* [TASK DATA]
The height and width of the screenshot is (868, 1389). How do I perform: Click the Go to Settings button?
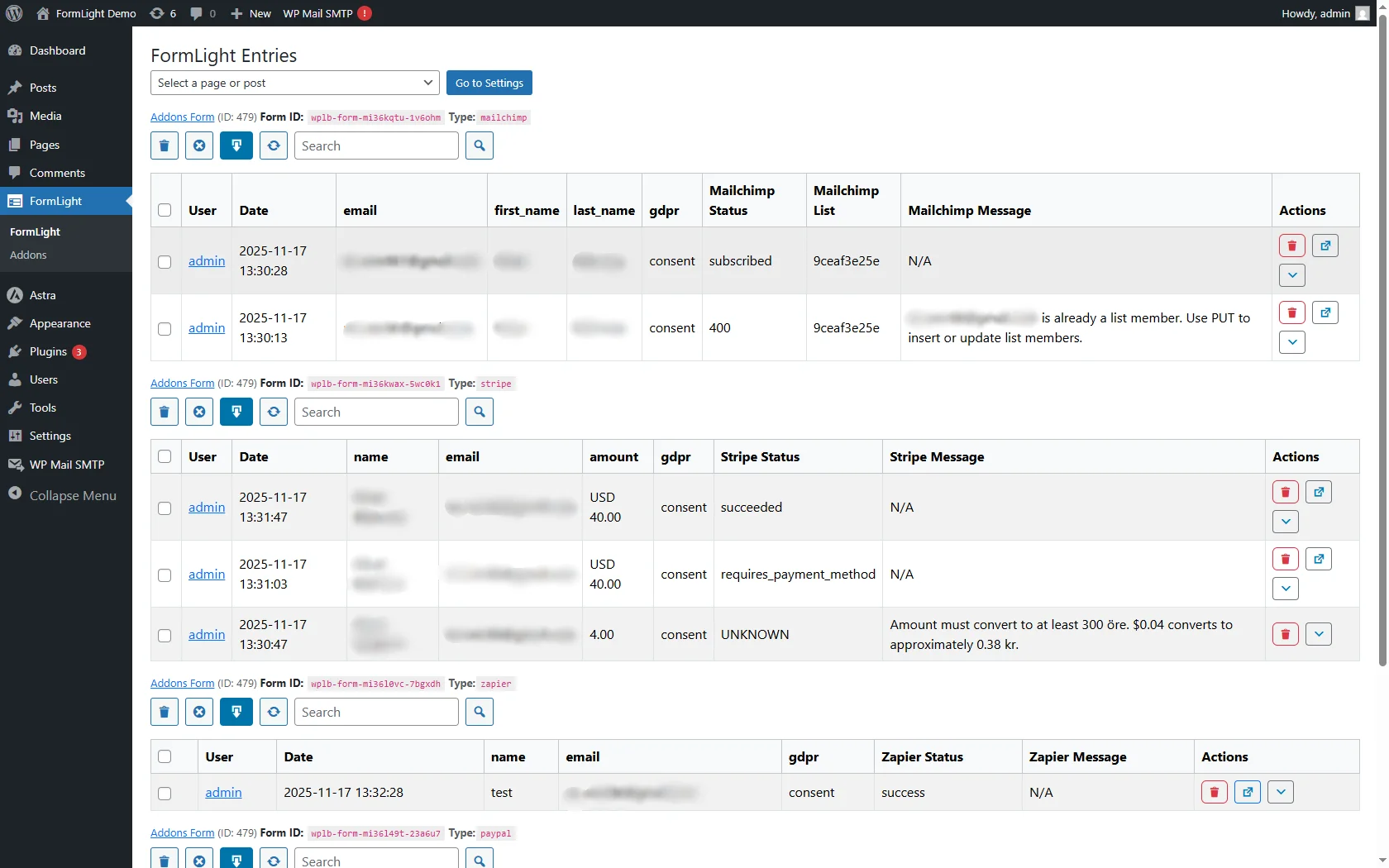click(x=489, y=83)
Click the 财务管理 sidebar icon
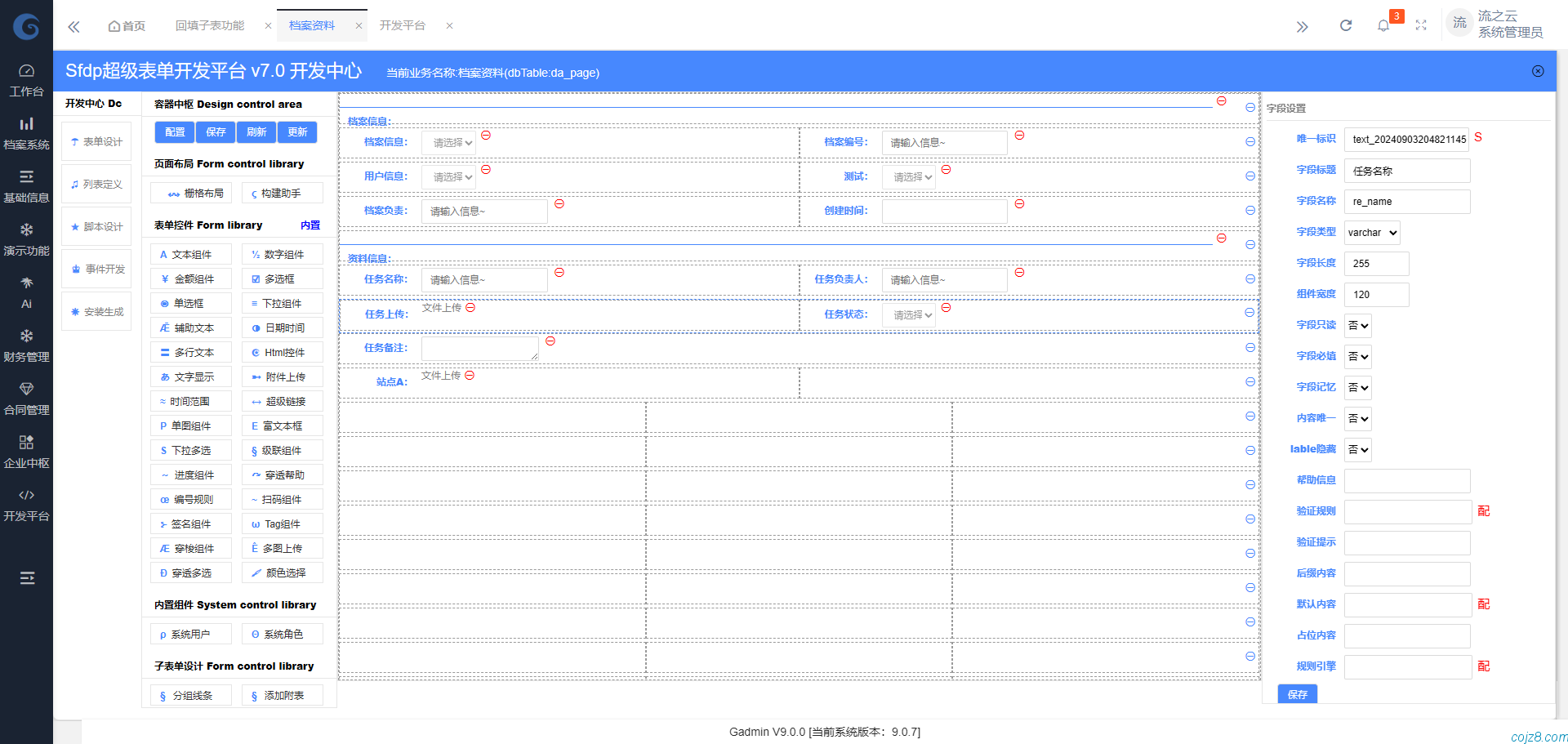Image resolution: width=1568 pixels, height=744 pixels. 26,345
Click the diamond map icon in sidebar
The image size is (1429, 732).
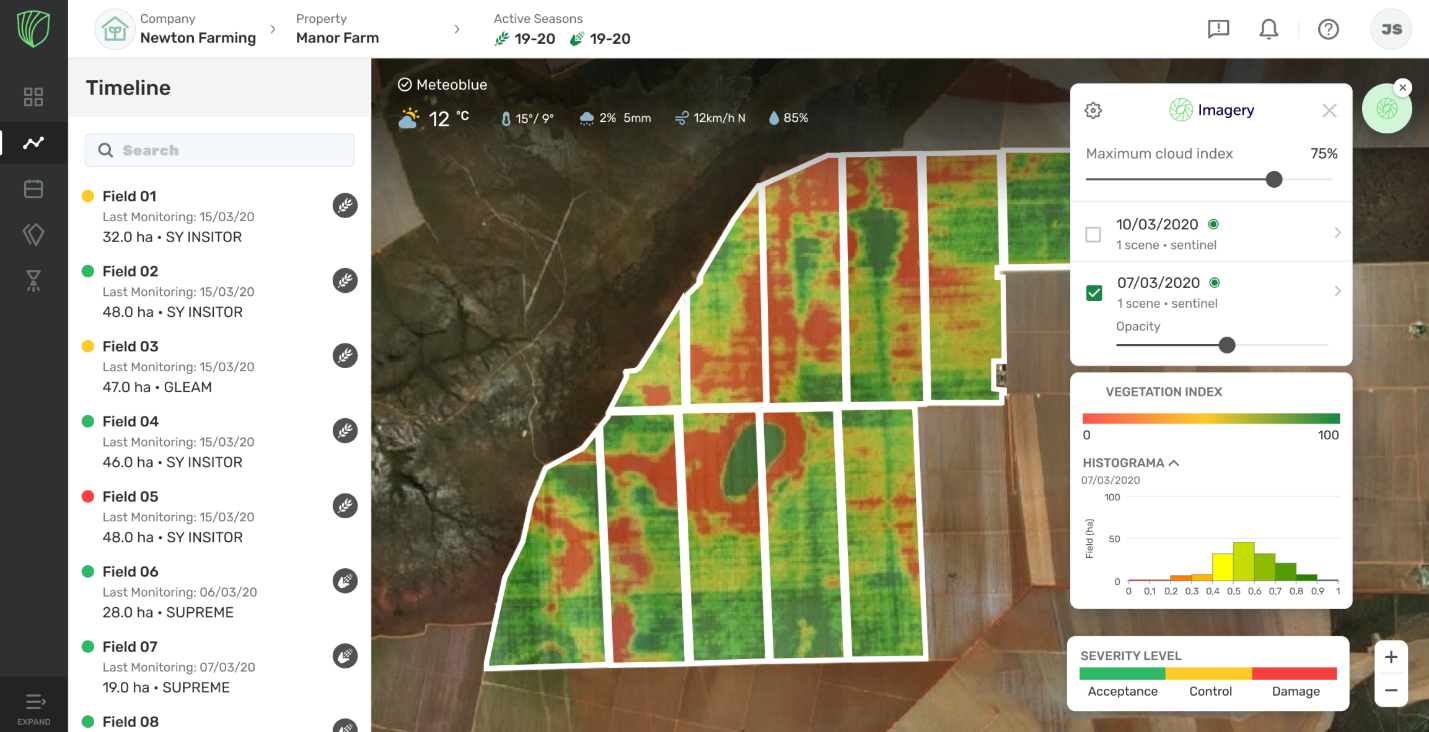click(34, 235)
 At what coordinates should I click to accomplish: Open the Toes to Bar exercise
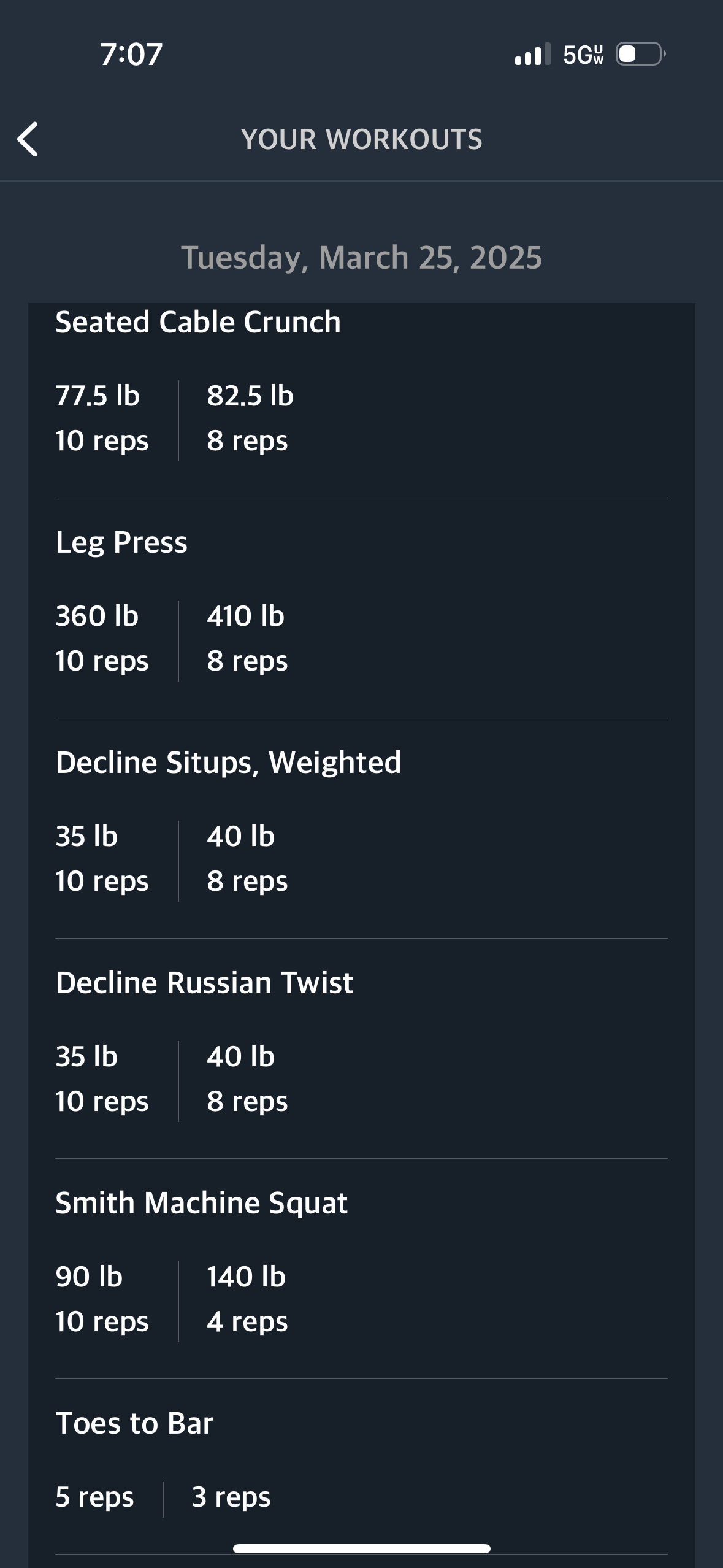coord(134,1423)
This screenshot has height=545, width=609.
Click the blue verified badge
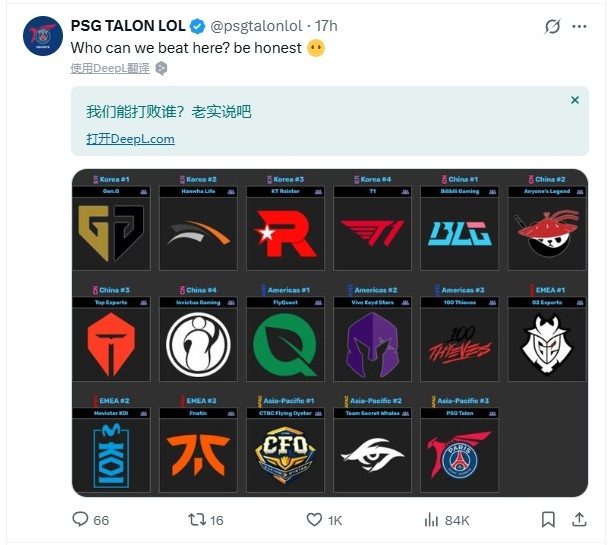point(198,27)
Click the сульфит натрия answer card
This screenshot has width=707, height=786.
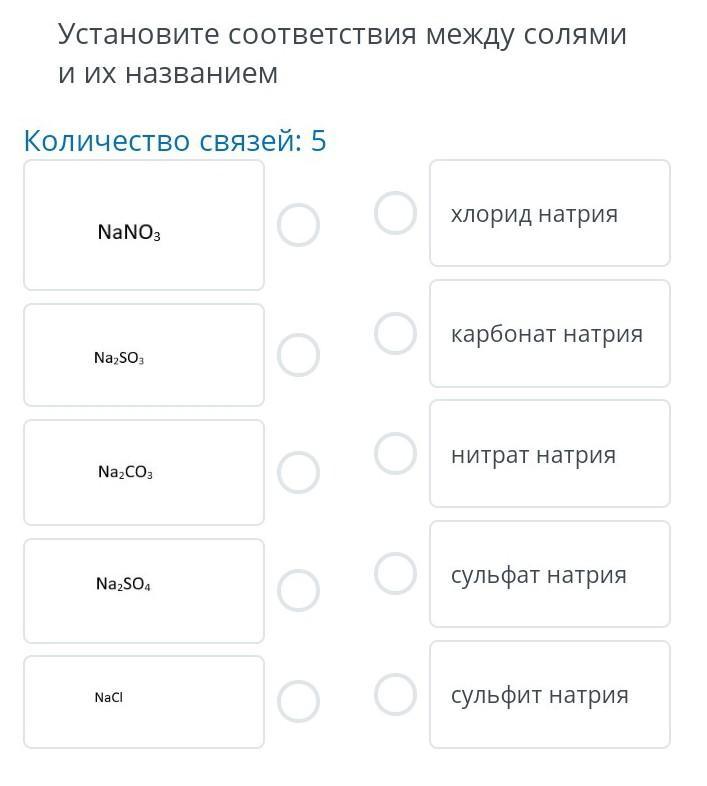(x=550, y=694)
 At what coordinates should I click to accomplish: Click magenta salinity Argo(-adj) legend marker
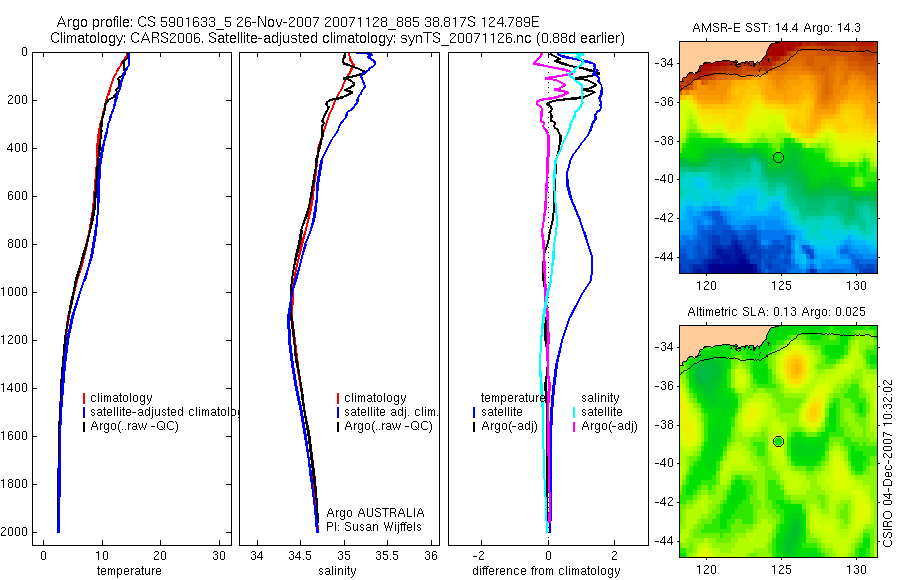574,427
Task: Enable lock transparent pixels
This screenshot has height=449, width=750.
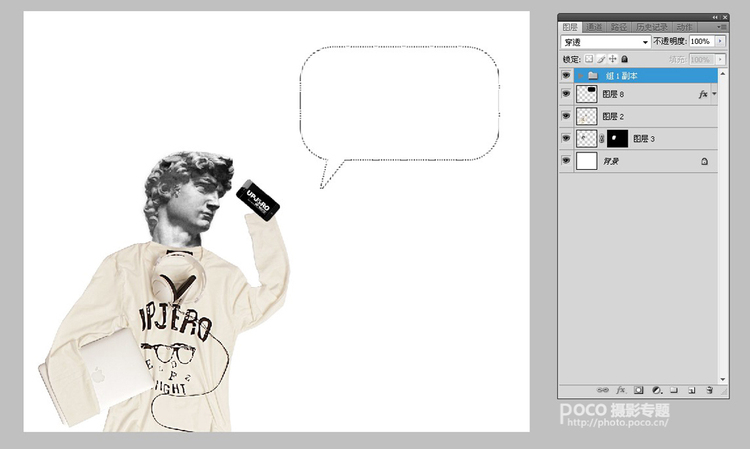Action: click(589, 59)
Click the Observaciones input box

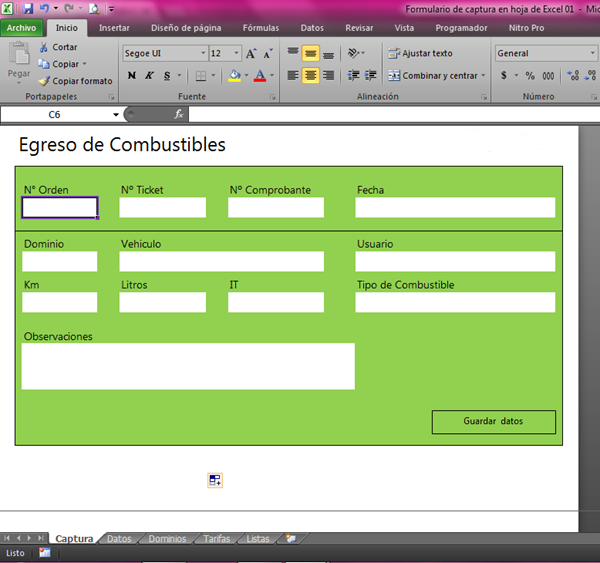(x=188, y=366)
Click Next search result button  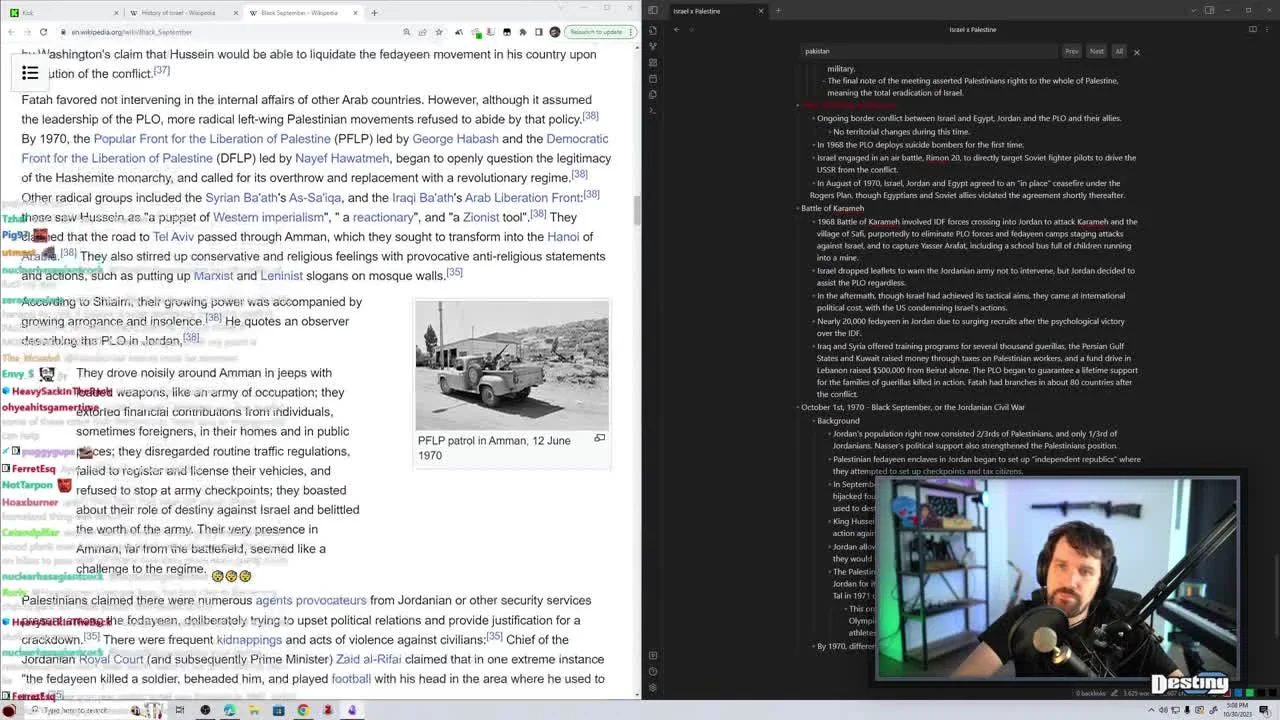(1096, 51)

* [WORK INSTRUCTION] Reproduce only the lines from the first line of the listing above up to and including the line that holds "Click the сульфит натрия answer card". Omit the pictures.

* [REPLY TO THE TASK]
The height and width of the screenshot is (868, 1389). How do I perform: Click the Go to Settings button?
click(x=489, y=83)
Click the 财务管理 sidebar icon
Image resolution: width=1568 pixels, height=744 pixels. 26,345
Click the diamond map icon in sidebar
The image size is (1429, 732).
click(34, 235)
 At what coordinates should I click to accomplish: Open the Toes to Bar exercise
coord(134,1423)
This screenshot has height=545, width=609.
Click the blue verified badge
point(198,27)
Click the сульфит натрия answer card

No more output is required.